I know how depressed they are to go back – at least my boys are. Summer passes so quickly; it feels like just yesterday we were whooping and high-fiving on the last day of school. I felt their joy, and it lifted me up, too. The instant that last bell rang, life went from the drag of daily homework – not to mention dealing with shitty kids who took advantage of how quiet and sweet my boys are - to free and open days - nothing to do but mess around the house, eat ice cream and just be.
Then vacation. We managed to get away for two weeks to the Pacific Northwest, though for a while it seemed our clashing work schedules would prevent it. But it worked out, and the kids enjoyed it. Mostly. Long car rides aren't torture for them. They feel proud of how many more states they've seen than most kids, partly because most families fly and we drive.

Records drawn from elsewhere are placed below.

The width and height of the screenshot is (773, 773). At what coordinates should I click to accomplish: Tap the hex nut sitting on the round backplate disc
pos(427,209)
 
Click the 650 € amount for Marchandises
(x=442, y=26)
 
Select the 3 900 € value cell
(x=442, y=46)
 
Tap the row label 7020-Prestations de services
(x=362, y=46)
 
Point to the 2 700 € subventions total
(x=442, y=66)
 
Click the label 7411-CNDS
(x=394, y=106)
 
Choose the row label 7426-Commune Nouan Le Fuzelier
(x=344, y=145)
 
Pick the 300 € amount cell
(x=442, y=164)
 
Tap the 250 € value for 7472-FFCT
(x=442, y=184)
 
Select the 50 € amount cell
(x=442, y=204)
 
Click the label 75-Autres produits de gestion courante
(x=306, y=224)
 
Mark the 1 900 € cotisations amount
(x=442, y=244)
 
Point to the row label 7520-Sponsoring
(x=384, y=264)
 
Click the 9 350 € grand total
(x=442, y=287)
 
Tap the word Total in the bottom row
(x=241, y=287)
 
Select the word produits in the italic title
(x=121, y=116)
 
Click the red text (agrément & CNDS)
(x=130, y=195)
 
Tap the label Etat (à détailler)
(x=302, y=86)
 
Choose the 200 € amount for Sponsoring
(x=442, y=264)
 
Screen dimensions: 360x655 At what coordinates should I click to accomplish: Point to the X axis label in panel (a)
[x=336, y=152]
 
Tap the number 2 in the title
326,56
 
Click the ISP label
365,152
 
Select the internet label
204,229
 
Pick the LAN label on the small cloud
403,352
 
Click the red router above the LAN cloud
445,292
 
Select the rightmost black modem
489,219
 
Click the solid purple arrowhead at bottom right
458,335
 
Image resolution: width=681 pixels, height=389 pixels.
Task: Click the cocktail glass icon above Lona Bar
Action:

It takes forever, but you see so much of the country. How many other kids have had the experience of being so bored you're punch-drunk, driving through Montana for a full day without reaching the border? After a few hours things got so desperate that to pass the time we reacted like we'd won the lottery when we actually passed a town. Never mind how small a speck of a place it was, we rejoiced.
Of course, that got old for us a lot faster than it did for them. That's pretty much always the case.
Arriving home, there were still weeks and weeks left to sleep late, after staying up 'til indecent hours, making nachos together at 2:00 a.m. I'm glad they're capable of having so much fun together, that they're buddies. Sometimes, at least. I hope they'll look back and laugh, remembering how much fun they had – and how much they did without us knowing. My philosophy? As long as there's no bloodshed, or broken heirlooms, it all works out. Childhood's fleeting; time passes in the blink of an eye, and things will never feel so free for them again.
Next week our schedules will change, necessitating – once again – the official wielding of the homework whip, combined with my worry the insulation of home is being stripped away, leaving my sons to fend for themselves in a world unsympathetic to children without a little inherent meanness, without the selfishness required to get what they want by pushing others out of the way. Raising them to be kind and unselfish, now I wonder if that was the right thing. Morally, yes. But in the real world?
I don't know.
It all passes too, too quickly. We didn't do most of the things we said we'd do while the kids were off school, letting time slip by as other things filled that void. Meanwhile, my daughter is driving. My middle child's hit puberty with a vengeance, and my youngest has only one year left before he's a teenager.
The dynamic will change, at some point. Nothing stays the same. I just wish I could grab time, digging in my heels to make it grind to a halt until I feel ready to let my kids out of the controlled environment of the house and back into the world. I can't control things "out there." And that scares me.
Of course, if you don't let them experience anything, you don't let them experience the good stuff, either. And I can't always be there to shield them from bad things. I know I need to let go a little, but it's tough.
But, again, if there's no bloodshed, and no heirlooms get broken, it all works out.